Gevestigde politici zwabberen heen en weer tussen twee soorten aanpak. Eerst was er vooral meegaandheid: Wilders heeft wel een punt tegen de islam maar hij schiet een beetje door, je moet het een beetje nuanceren allemaal. Dat was jarenlang de hoofdtoon. Maar daarmee gaven ze Wilders gelijk. Mensen gingen zeggen: als iedereen hem gedeeltelijk gelijk geven, dan ga ik achter Wilders staan, want die loopt hierin voorop. Een race tussen hard en soft racisme wordt weer eens door de meer consequente, openlijker vorm van racisme gewonnen.
Inmiddels komen er vanuit GroenLinks, D66 en ook wel de SP, hardere anti-Wilders-geluiden, waarin hij soms zelfs in de extreem-rechtse hoek wordt neergezet en zijn racisme wordt aangevallen.

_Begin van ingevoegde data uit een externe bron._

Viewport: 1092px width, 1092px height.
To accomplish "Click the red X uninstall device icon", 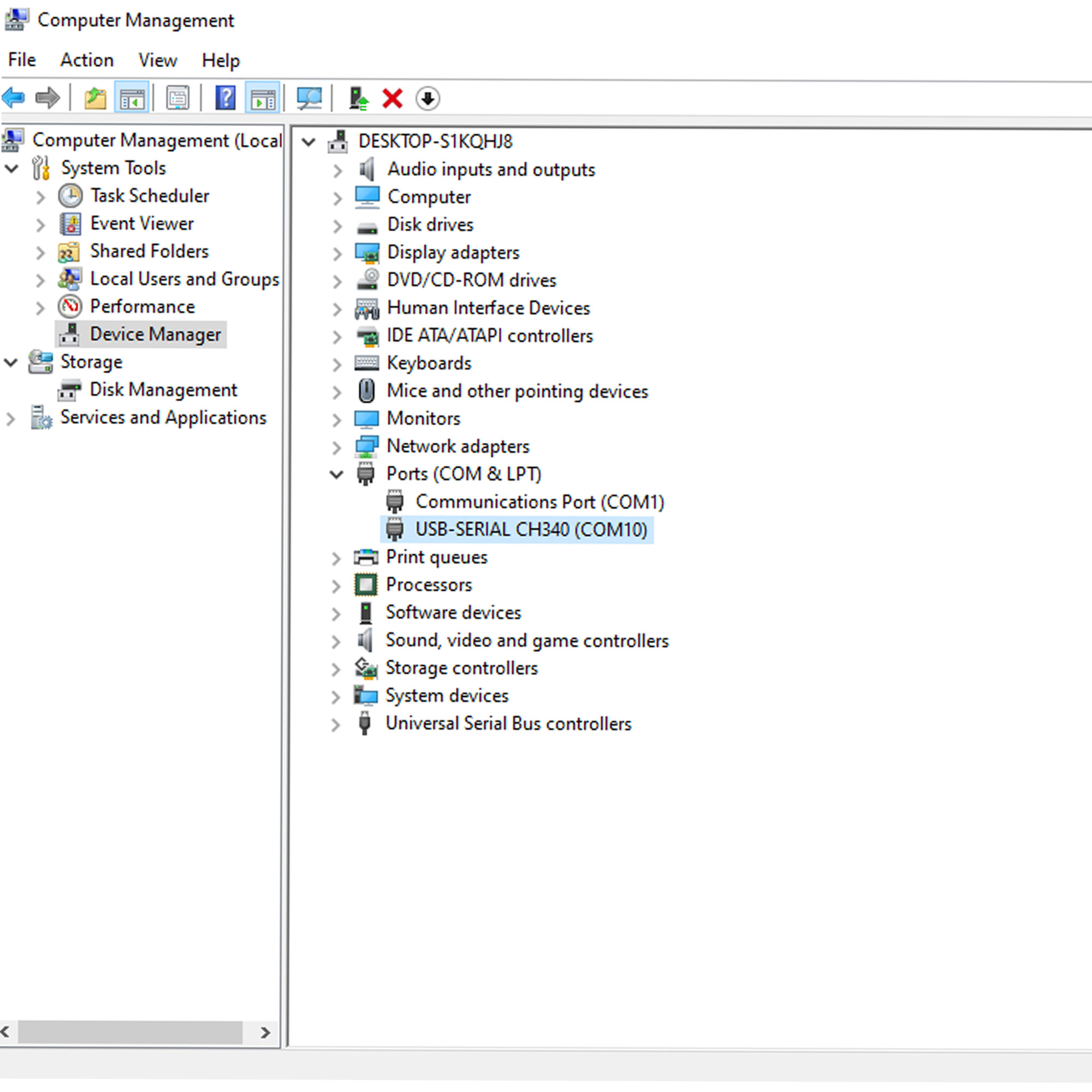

Probleem is niet dat uitspraken van bijvoorbeeld Pechtold over Wilders niet kloppen: dat doen ze namelijk vaak wél. Probleem is degene wie het zegt: aanvoerder van een partij die, door zijn voorkeur voor hard neoliberalisme, de onvrede voedt waar Wilders mee aan de haal gaat. Het is D66 die in de verkiezingscampagne pleit voor doorvoerig van de hogere AOW-leeftijd (evenals trouwens GroenLinks, althans voor mensen die anders niet aan een arbeidsverleden van 45 jaar komen). Met woorden bestrijdt Pechtold Wilders. Met beleid jaagt hij mensen in Wilders’ armen. En Wilders is niet te beroerd om verzet tegen hogere AOW-leeftijd tot propagandapunt te maken. Zo helpt de gevestigde politiek Wilders hoe dan ook, of ze hem nu in woorden bestrijdt of hem naar de mond praat.